5.) Understand “off-label” use
An off-label use means prescribing an FDA-approved medication for something not listed on the official label.
Examples:
- Using Ozempic (semaglutide) for weight loss is off-label
- Zepbound is the FDA-approved version specifically labeled for obesity
Why this matters: Off-label prescribing can be appropriate, but it may affect insurance coverage and requires careful follow-up and monitoring.
6.) Be cautious with compounded or “unapproved GLP-1” products
The FDA has raised specific concerns about unapproved GLP-1 drugs, including the use of unapproved salt forms (semaglutide sodium/acetate), and reports of dosing errors and adverse effects, including hospitalization, linked to compounded semaglutide.
While I understand that cost and access concerns drive people toward compound products, it's crucial to understand that safety issues are real.

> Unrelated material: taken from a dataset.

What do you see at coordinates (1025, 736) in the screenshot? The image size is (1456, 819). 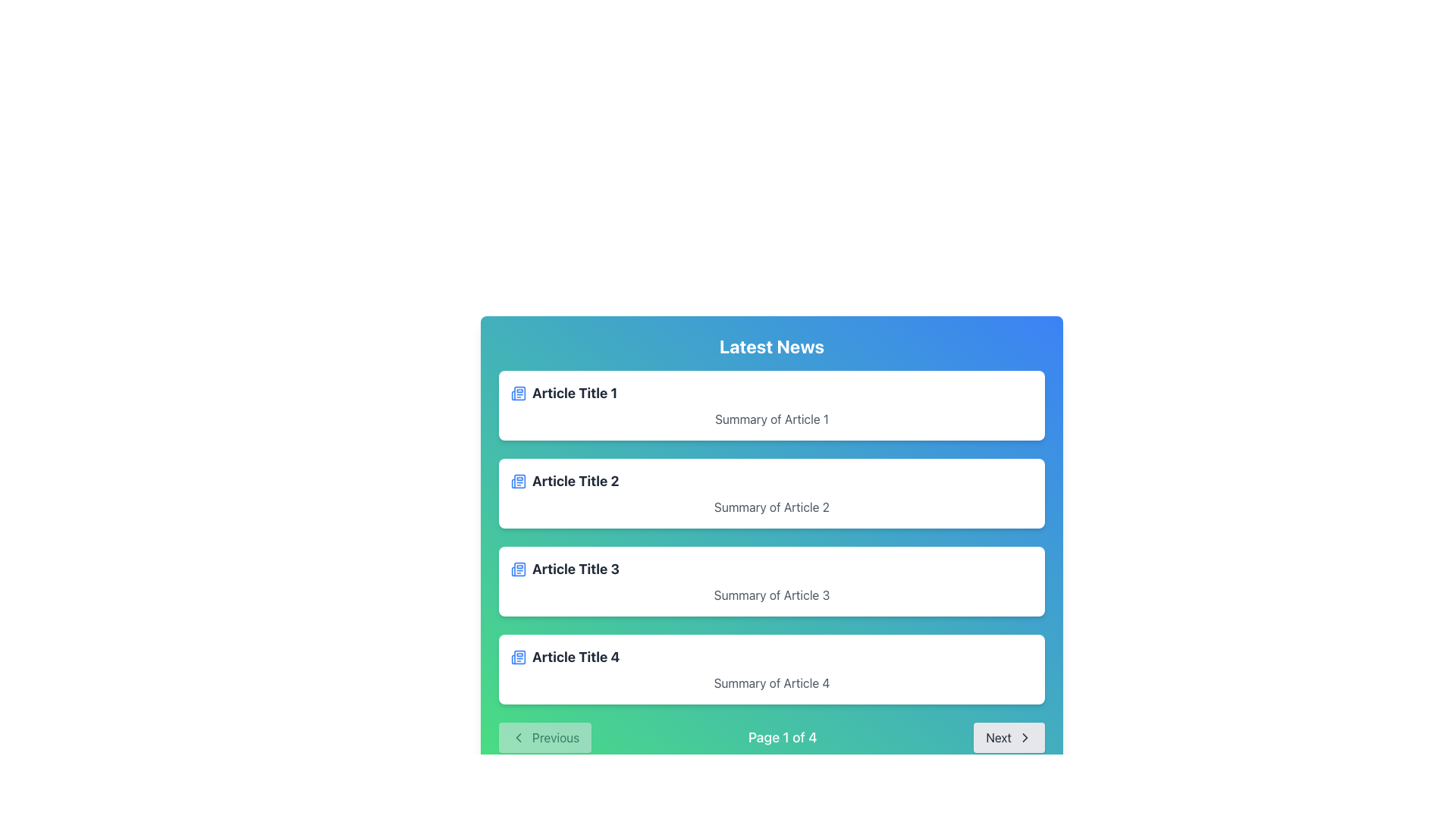 I see `the small right-pointing chevron arrow icon located in the bottom-right corner of the layout, adjacent to the 'Next' label` at bounding box center [1025, 736].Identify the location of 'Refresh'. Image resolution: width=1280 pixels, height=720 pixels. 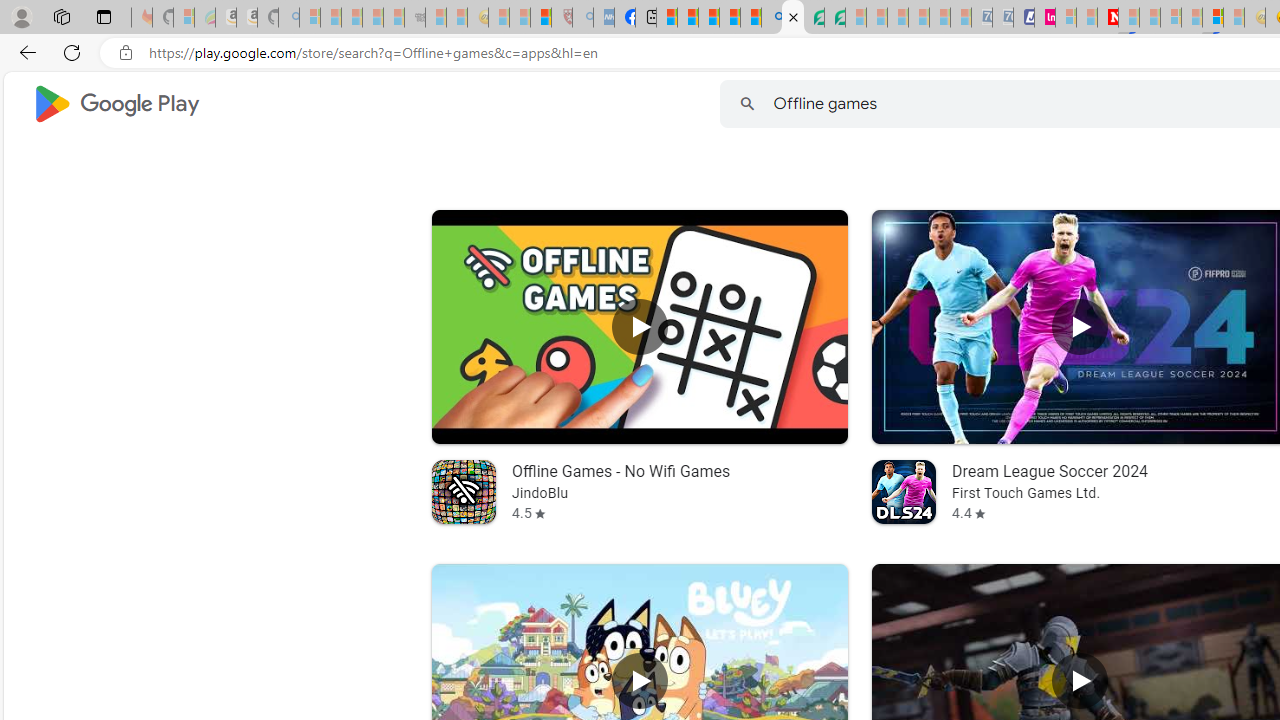
(72, 51).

Why this matters: Since compounded products may vary in quality, potency, and dosing, they are not interchangeable with FDA-approved medications. Discuss risks and benefits with your clinician if considering any non-approved option.
What Good Follow-Up Actually Looks Like (Non-Negotiable)
Starting a GLP-1 is not a DIY situation. Obesity and the condition of being overweight are chronic conditions. Stopping medication without a plan often leads to weight regain. High-quality care includes an ongoing plan, clear guardrails, and proactive monitoring and/or maintenance.
At a minimum, a good follow-up should include:
- A clear dose-escalation plan
- Defined nutrition targets, especially protein
- Monitoring for known risks
- A long-term maintenance strategy
Bottom line
You deserve an evidence-based care plan that is clearly documented and tailored to your health goals. If your doctor won’t prescribe a GLP-1, don’t default to panic or to sketchy workarounds. Instead, get clarity on why, document eligibility, and, if needed, transfer your care to someone trained and current in obesity medicine. That’s the safest, highest-return path for women over 50 who want results without chaos.